Hello!
CDD is fast-paced and highly analytical because you assess markets, competition, and growth potential before an investment. You get exposure to many industries quickly, which is great for learning but the project format can feel repetitive. Travel is usually low since much of the work is desk-based. It’s strong for exits into PE, portfolio strategy, or corp dev.
Strategy consulting offers the broadest scope (corp strategy, growth, transformations, etc). It’s high variety, high exposure and great for exits into general management, product, ops, or entrepreneurship. Travel is higher, especially for client-heavy transformation work, though many projects are now hybrid.

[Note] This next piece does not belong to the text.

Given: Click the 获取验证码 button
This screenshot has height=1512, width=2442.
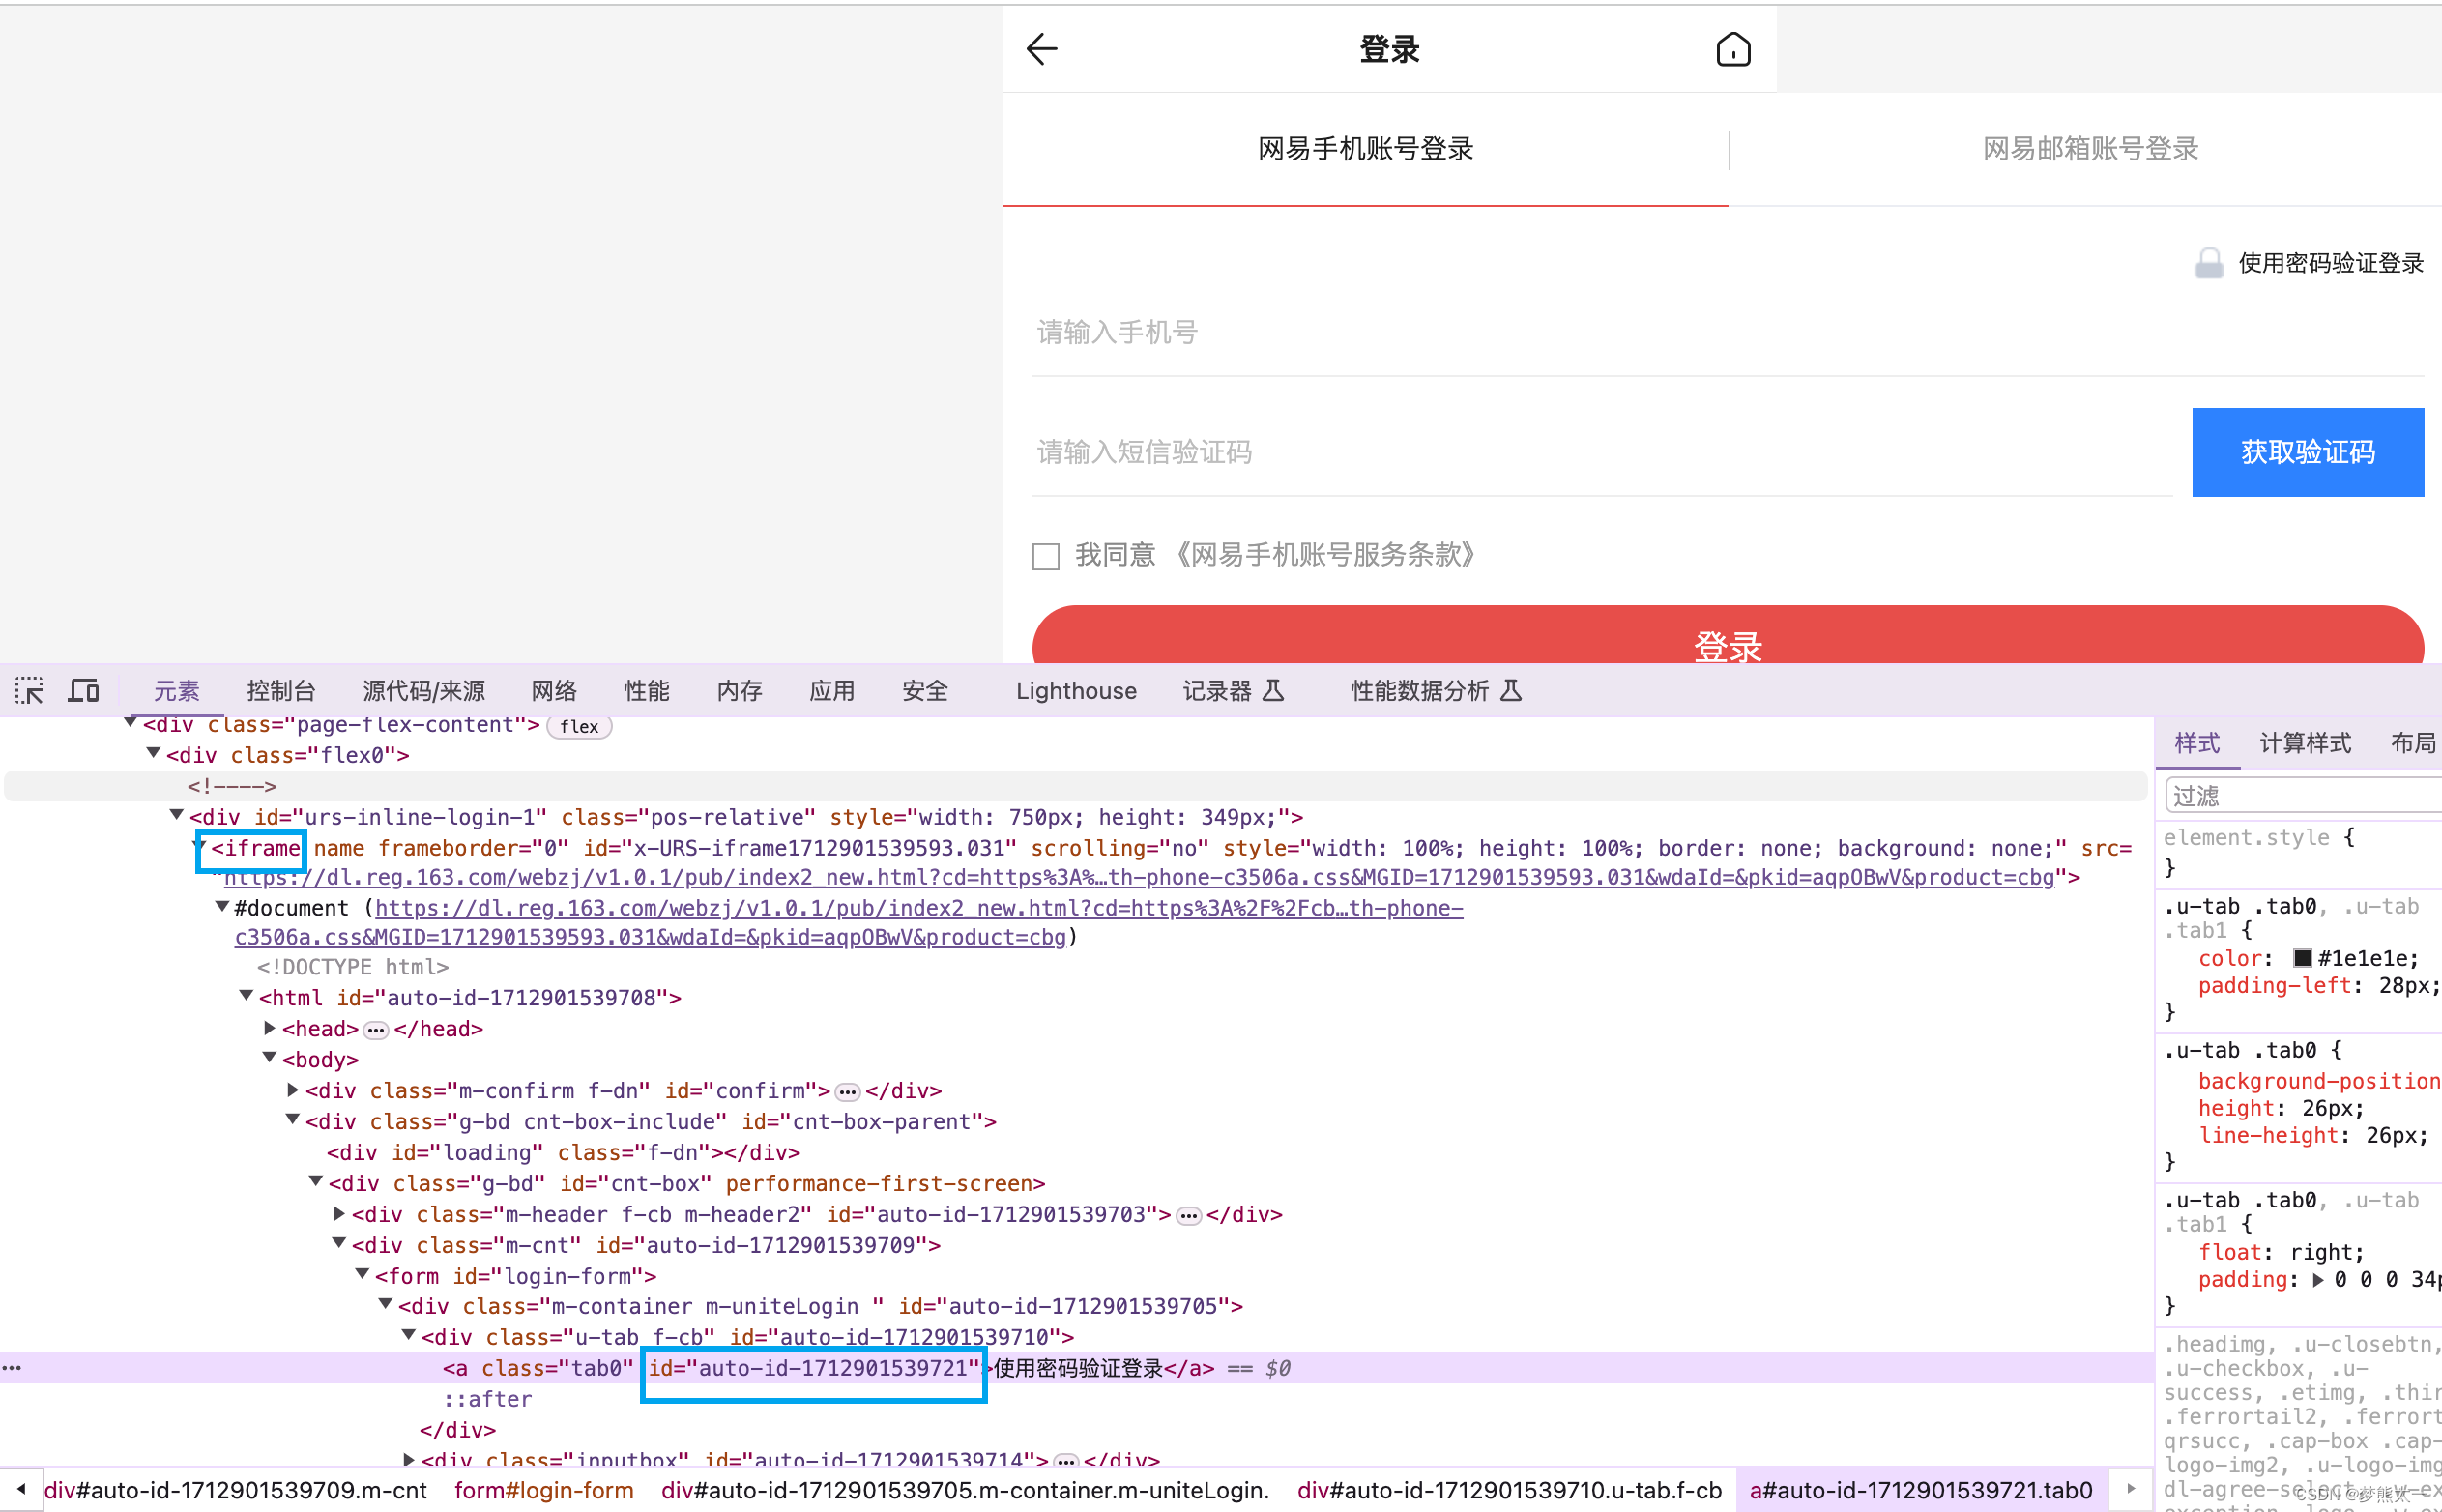Looking at the screenshot, I should tap(2307, 452).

PMI is about aligning cultures, integrating systems and delivering synergies. Travel can be significant if you need to be on-site with merging entities. It’s less discussed than CDD or strategy, but that’s more about visibility than importance because strong experience is highly valued in corporates and scaling businesses as you go deeper into fewer companies but across many functions, which builds strong operational and scaling skills, valuable for COO-type roles or running your own business.
Compensation across the three is generally similar at the same firm and level, with occasional premiums in niche PMI boutiques or PE-focused CDD teams. The bigger differences come from exits because PE and corp dev can offer higher immediate pay after CDD, while strategy and PMI can lead to high-paying operational leadership roles over time.